For the future, Osborn is slowly transitioning out of private practice and into a full-time advocate role, she says, but will continue to work as a liason for CELP and the Sierra Club. She also is involved in the upcoming 2014 renegotiation of the Columbia River Treaty, an agreement between Canada and the state of Washington about hydropower and flood management in the river. Osborn is part of a team of activists and lawyers who are attempting to have ecological restoration added as a third and equal co-purpose.
"This is a once-in-a-lifetime opportunity to improve how the Columbia River is managed," she says.
Osborn graduated from the University of Washington with a bachelor's degree in environmental studies. Although her interest in water and tribal law sparked while in college, her general passion for the environment began much earlier.
"My original environmental awakening occurred in 1969 when I was 13 and there was a big oil spill in Santa Barbara," she says "I lived in California at the time. It was one of the first televised environmental disasters and it really affected me, especially to see the animals."
While an undergraduate, Osborn encountered several water law and policy issues that fascinated her.

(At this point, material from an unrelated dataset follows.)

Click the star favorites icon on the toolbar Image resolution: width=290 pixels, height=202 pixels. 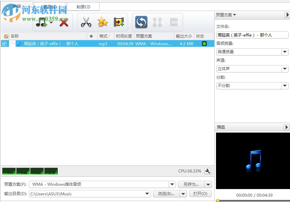tap(102, 22)
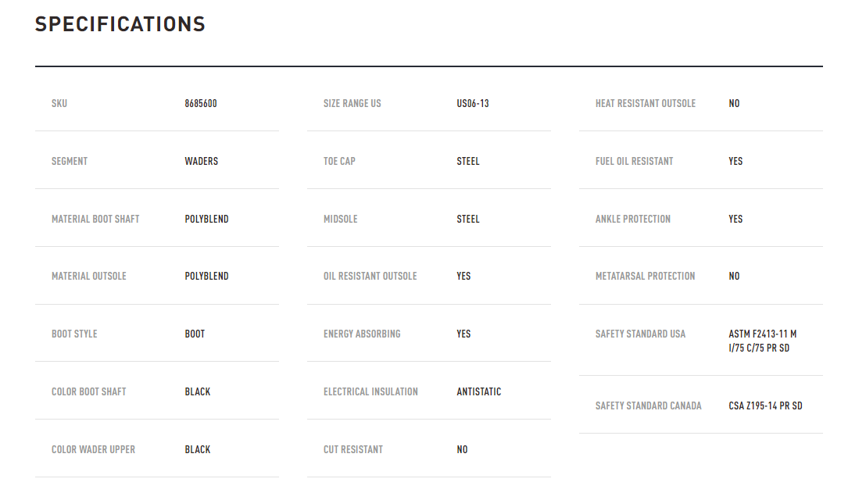Click the COLOR BOOT SHAFT label
The image size is (866, 493).
pos(88,391)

"I decided to go to law school specifically to study water law," she says.
While a law student, also at UW, Osborn met law professor Ralph Johnson, who taught water law and federal Indian law classes. Osborn and Johnson developed a student-mentor relationship.
"I was able to study and work with him, and he really helped guide my career," Osborn says.
Johnson, who began teaching at UW in 1955 and passed away in 1999, taught courses in federal Indian law before such courses were offered commonly in law schools. Johnson, Osborn says, worked with some tribes as an adviser on national resource issues. Once she graduated from law school in 1991, Johnson contacted Osborn with her first job offer to work for the Yakama Nation.
Tribal law, Osborn says, intersects with water law because tribes often have water or fishing rights in a river or lake. If the water source is threatened, the fish are threatened as well. In such a case, a tribe might bring legal action to ensure there is enough water to sustain fish.
Osborn co-founded CELP in 1993 and served as the executive director until 1999. CELP is a water advocacy group that focuses on water resource management and conservation efforts. It also, Osborn says, helps activists in other parts of the country with law issues.
"CELP has a program called Water Rights 911," she says. "Activists who encounter legal problems can contact CELP and we help them with whatever they're working on. It's very rewarding."
Osborn came to Spokane in 1999 to marry her husband, John. Currently, she is teaching a water law course at Gonzaga University. In the spring, she says, she'll be teaching environmental law. Osborn says her interest in teaching can also be credited to Johnson.
"He gave me some insight into how interesting teaching can be, and once I did it, I loved it," she says. "It's fun to work with students and it keeps you on your toes."
When asked what everyone should do in daily life to help conserve and protect water resources, Osborn says it's important to be conscious of the issues.
"I think awareness is the first step. There's a lack of recognition in Spokane and Eastern Washington that we have a water scarcity problem," she says. "When people look at a river, it looks like there's plenty of water, but when you calculate nature's needs, it really drops how much water you can take out before doing damage to the river."